Deer Creek Township is one of fourteen townships in Carroll County, Indiana. As of the 2020 census, its population was 4,566 (slightly down from 4,571 at 2010) and it contained 1,975 housing units.

==History==
Deer Creek Township was organized in 1828.

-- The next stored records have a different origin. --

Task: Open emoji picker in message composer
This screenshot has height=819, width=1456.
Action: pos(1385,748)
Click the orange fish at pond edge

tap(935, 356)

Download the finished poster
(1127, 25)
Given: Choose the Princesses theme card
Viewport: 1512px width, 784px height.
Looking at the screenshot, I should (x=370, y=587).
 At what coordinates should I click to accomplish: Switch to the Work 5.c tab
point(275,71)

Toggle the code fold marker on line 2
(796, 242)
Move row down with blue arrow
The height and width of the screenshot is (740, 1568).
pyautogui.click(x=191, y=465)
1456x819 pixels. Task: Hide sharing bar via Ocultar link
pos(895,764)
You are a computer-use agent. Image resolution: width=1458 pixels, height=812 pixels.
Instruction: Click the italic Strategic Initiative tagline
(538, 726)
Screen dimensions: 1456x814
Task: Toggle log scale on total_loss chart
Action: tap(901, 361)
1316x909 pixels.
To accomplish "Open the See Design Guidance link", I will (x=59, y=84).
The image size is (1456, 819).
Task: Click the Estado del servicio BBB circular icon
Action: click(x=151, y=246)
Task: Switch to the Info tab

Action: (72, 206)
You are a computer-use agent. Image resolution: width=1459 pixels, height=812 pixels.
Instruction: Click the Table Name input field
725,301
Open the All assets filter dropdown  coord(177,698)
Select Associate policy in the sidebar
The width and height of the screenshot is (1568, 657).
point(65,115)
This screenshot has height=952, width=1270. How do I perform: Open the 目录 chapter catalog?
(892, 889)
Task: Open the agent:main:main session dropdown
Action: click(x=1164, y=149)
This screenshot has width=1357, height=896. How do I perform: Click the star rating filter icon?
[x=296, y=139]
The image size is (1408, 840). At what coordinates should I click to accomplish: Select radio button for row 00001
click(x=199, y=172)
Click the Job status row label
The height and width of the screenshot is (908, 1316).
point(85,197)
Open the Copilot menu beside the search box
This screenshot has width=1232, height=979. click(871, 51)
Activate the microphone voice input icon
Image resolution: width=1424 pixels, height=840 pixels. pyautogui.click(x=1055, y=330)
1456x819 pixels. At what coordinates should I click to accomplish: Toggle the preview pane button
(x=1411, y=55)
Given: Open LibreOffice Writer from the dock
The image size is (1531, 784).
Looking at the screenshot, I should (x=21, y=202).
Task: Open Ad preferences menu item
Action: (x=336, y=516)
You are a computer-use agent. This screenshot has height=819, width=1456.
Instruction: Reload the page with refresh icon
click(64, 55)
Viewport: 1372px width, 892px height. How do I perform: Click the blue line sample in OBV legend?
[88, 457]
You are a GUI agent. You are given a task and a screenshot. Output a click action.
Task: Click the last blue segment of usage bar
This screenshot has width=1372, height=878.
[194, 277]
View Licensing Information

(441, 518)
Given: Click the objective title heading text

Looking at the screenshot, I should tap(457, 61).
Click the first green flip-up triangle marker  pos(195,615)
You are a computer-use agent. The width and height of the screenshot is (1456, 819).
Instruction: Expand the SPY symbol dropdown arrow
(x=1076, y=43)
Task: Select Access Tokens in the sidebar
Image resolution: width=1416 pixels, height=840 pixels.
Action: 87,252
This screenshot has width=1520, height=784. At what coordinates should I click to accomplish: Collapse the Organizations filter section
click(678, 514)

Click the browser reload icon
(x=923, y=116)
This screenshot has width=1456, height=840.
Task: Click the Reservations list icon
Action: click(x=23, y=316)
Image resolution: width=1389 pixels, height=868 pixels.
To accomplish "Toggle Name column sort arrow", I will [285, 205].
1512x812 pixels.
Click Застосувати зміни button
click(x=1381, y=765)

The Baum-Shaeffer Farm, Carrollton Bridge, Deer Creek Valley Rural Historic District, Delphi Lime Kilns, Lock No. 33 Lock Keeper's House, and Wabash and Erie Canal Lock No. 33, Fred and Minnie Raber Farm, Sunset Point, and Wilson Bridge are listed on the National Register of Historic Places.

==Geography==
According to the 2010 census, the township has a total area of 43.94 sqmi, of which 43.7 sqmi (or 99.45%) is land and 0.24 sqmi (or 0.55%) is water.

===Cities and towns===
- Delphi (the county seat)

===Unincorporated towns===
- Harley (extinct)

===Adjacent townships===
- Adams (north)
- Rock Creek (northeast)
- Jackson (east)
- Monroe (southeast)
- Madison (south)
- Washington Township, Tippecanoe County (southwest)
- Tippecanoe (west)
- Tippecanoe Township, Tippecanoe County (west)

===Major highways===
- U.S. Route 421
- Indiana State Road 18
- Indiana State Road 25
- Indiana State Road 218

===Cemeteries===
The township contains eight cemeteries: Bostetter, Delphi, Mears, Robinson, Saint Josephs, Sharp Point, Whistler and Wingard.